**The data**:
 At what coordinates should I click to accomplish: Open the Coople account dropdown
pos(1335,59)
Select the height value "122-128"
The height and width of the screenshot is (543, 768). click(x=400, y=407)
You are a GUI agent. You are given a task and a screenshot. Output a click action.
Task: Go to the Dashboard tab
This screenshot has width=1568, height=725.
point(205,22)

---

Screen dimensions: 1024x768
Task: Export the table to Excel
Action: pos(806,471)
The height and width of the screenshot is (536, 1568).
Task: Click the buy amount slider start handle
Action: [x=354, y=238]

...

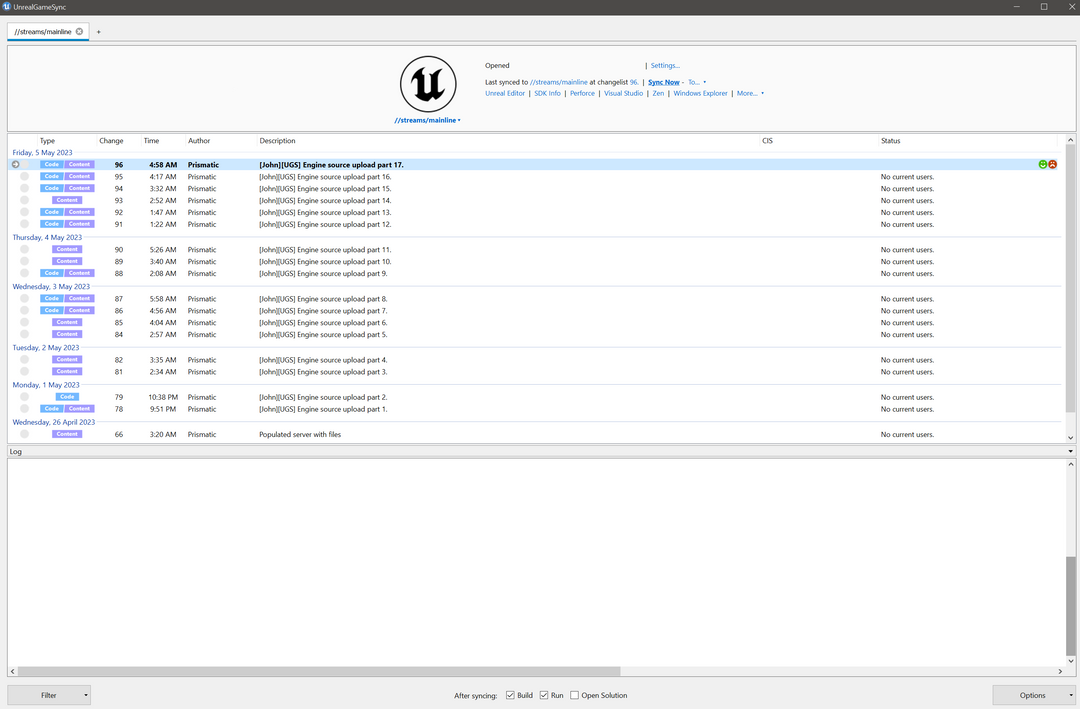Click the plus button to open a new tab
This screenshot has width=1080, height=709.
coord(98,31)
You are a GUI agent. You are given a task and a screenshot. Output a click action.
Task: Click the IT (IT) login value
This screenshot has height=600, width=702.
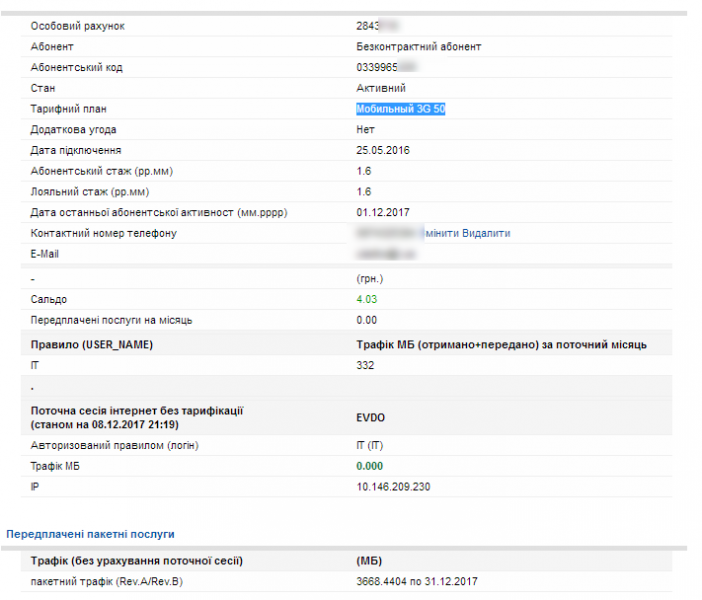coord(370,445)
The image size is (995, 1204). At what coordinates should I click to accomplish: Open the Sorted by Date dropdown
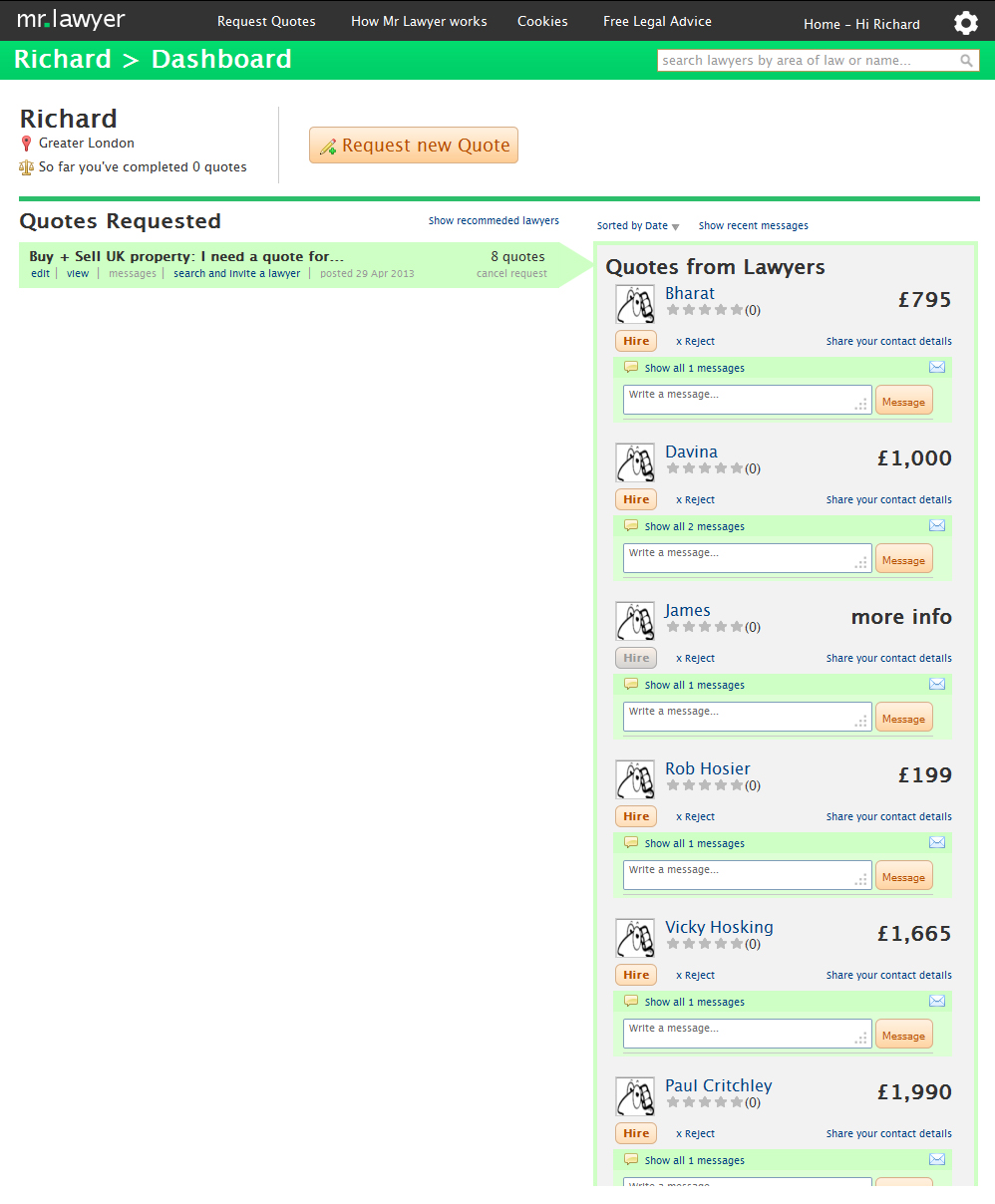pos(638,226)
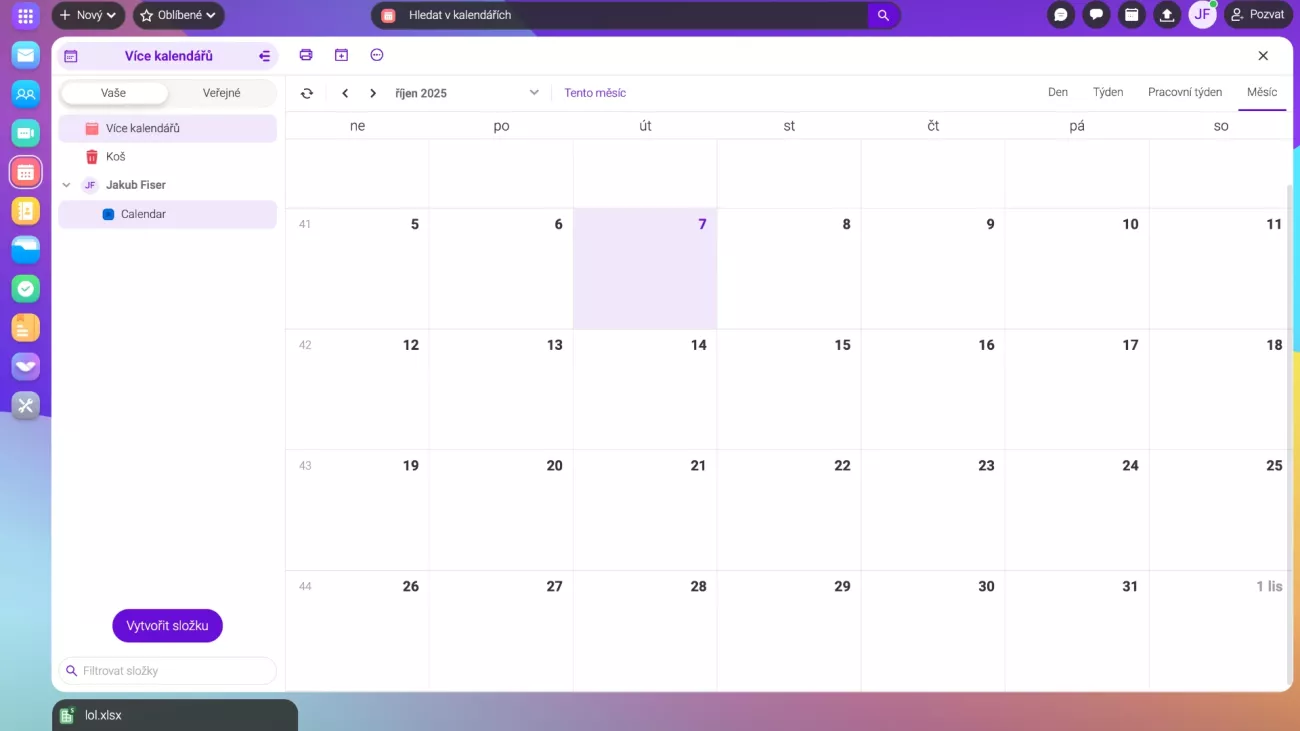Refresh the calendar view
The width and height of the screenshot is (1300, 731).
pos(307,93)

**Exercise objective**: Go back to the listing above. Copy word for word the lines from the one with "Coople account dropdown" through the one with "Task: Go to the Dashboard tab", and nothing more.

**Exercise solution**:
 At what coordinates should I click to accomplish: Open the Coople account dropdown
pos(1335,59)
Select the height value "122-128"
The height and width of the screenshot is (543, 768). click(x=400, y=407)
You are a GUI agent. You are given a task and a screenshot. Output a click action.
Task: Go to the Dashboard tab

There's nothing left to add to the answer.